O primeiro é o da evidência: postula que nunca se deve aceitar nada como verdadeiro, se não é possível provar. Em outras palavras, tem-se de evitar cuidadosamente a precipitação e a previsão. O segundo é o da redução: pressupõe a divisão das dificuldades encontradas para a resolução de um problema na máxima quantidade de partes que facilite essa resolução. O terceiro é o da causalidade: estabelece uma ordem hierárquica para facilitar o conhecimento dos objetos. Inicia-se pelos elementos mais simples e mais fáceis de identificar, evoluindo-se para objetos complexos e mais difíceis.

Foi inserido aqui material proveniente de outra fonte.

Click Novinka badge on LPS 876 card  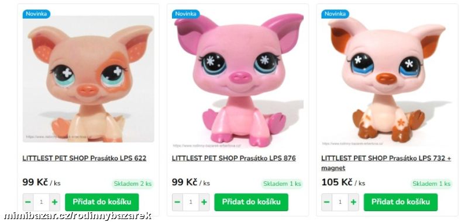[185, 13]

O quarto é o da exaustividade: retoma os três primeiros preceitos, perfazendo enumerações tão completas e revisões tão gerais do objeto estudado que se supõe ter o total conhecimento desse objeto.

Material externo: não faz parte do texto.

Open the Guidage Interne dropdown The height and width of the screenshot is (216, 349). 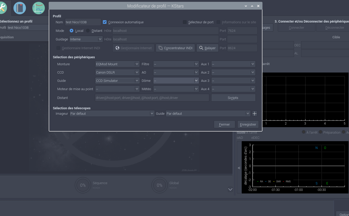tap(86, 39)
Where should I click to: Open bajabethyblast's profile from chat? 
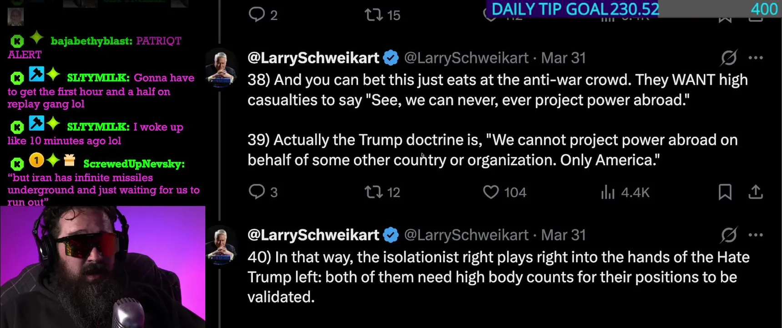pos(91,41)
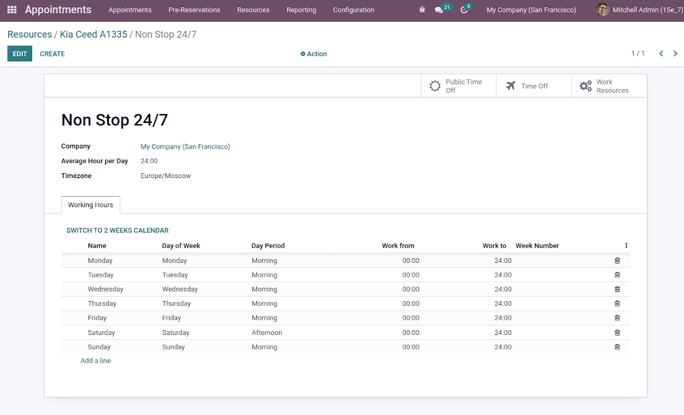The width and height of the screenshot is (684, 415).
Task: Open the Reporting menu
Action: [301, 10]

Os quatro preceitos, instituídos por Descartes, marcam a passagem da ciência clássica para a ciência moderna: a primeira norteada pela filosofia aristotélica; a segunda guiada pelo pensamento cartesiano. Enquanto a Ciência Clássica associava a Ciência à Filosofia, a Ciência Moderna, estabelecida por Descartes, dissocia a Ciência da Filosofia[vi]. Assim, apesar de continuar com o objetivo da redução herdada da lógica da ciência clássica, a mudança, estabelecida por Descartes na ciência moderna, conduziu à elaboração de um conhecimento científico com especificações metodológicas, com princípios e regras que fazem desse conhecimento objetivo e universal.
O Quadro a baixo apresenta um resumo dos princípios da ciência clássica e dos preceitos da ciência moderna.
Quadro 01. Ciência Clássica e Ciência Moderna
Ciência Clássica | Ciência Moderna |
Lógica de fundamento: Simplificação | Lógica de fundamento: Simplificação |
Base de lógica: Filosofia Aristotélica Ciência associada à Filosofia | Base de lógica: Pensamento Cartesiano Ciência dissociada da Filosofia |
Princípios Básicos | Preceitos básicos |
1. Princípio da ordem | 1. Preceito da evidência |
2. Princípio da separabilidade | 2. Preceito da redução |
3. Princípio da redução | 3. Preceito da causalidade |
4. Princípio incutivo-dedutivo-identitário | 4. Preceito da exaustividade |
Observando-se o Quadro, nota-se que as lógicas de funcionamento das ciências clássica e moderna são as mesmas, mas com fundamentações diferentes. Enquanto a ciência clássica se embasa na filosofia aristotélica, a ciência moderna se fundamenta no pensamento cartesiano. No caso da ciência clássica, Filosofia e Ciência são associadas para determinar os princípios norteadores. Já a ciência moderna desconsidera as interferências da Filosofia na construção da Ciência.
[1] Organon é a denominação dada por Aristóteles à lógica que, para ele, significava um instrumento de conhecimento e não o juiz do conhecimento.
[i] PRIGOGINE, Ilya & ISABELLE Stengers. A Nova Aliança, A Metamorfose da Ciência. Tradução: Miguel Faria e Maria Joquia Machado Trincheira. Brasília: Editora universidade de Brasília, 1984.
[ii]MORIN, Edgar. LE MOIGNE, Jean-Louis. A inteligência da complexidade. Tradução: Nurimar Maria Falci. São Paulo: Peirópolis,2000.
[iii] GLEICK, James. Caos: a criação de uma nova ciência. 11ª ed. Tradução: Waltensir Dutra. Rio de Janeiro: Camus, 1989.
MORIN, Edgar. O método 1: da natureza da natureza; Tradução: Ilana Heineberg. 2ª edição. Porto Alegre: v. 1, sulina, 1977.
[v] DESCARTES, Rene. Discurso sobre o método. In: Descartes. São Paulo: ed. Abril, 1980 (Os pensadores)
[vi]MORIN, Edgar. O método 2: a vida da vida; Tradução: Marina Lobo. Porto Alegre: v.2 sulina, 1980.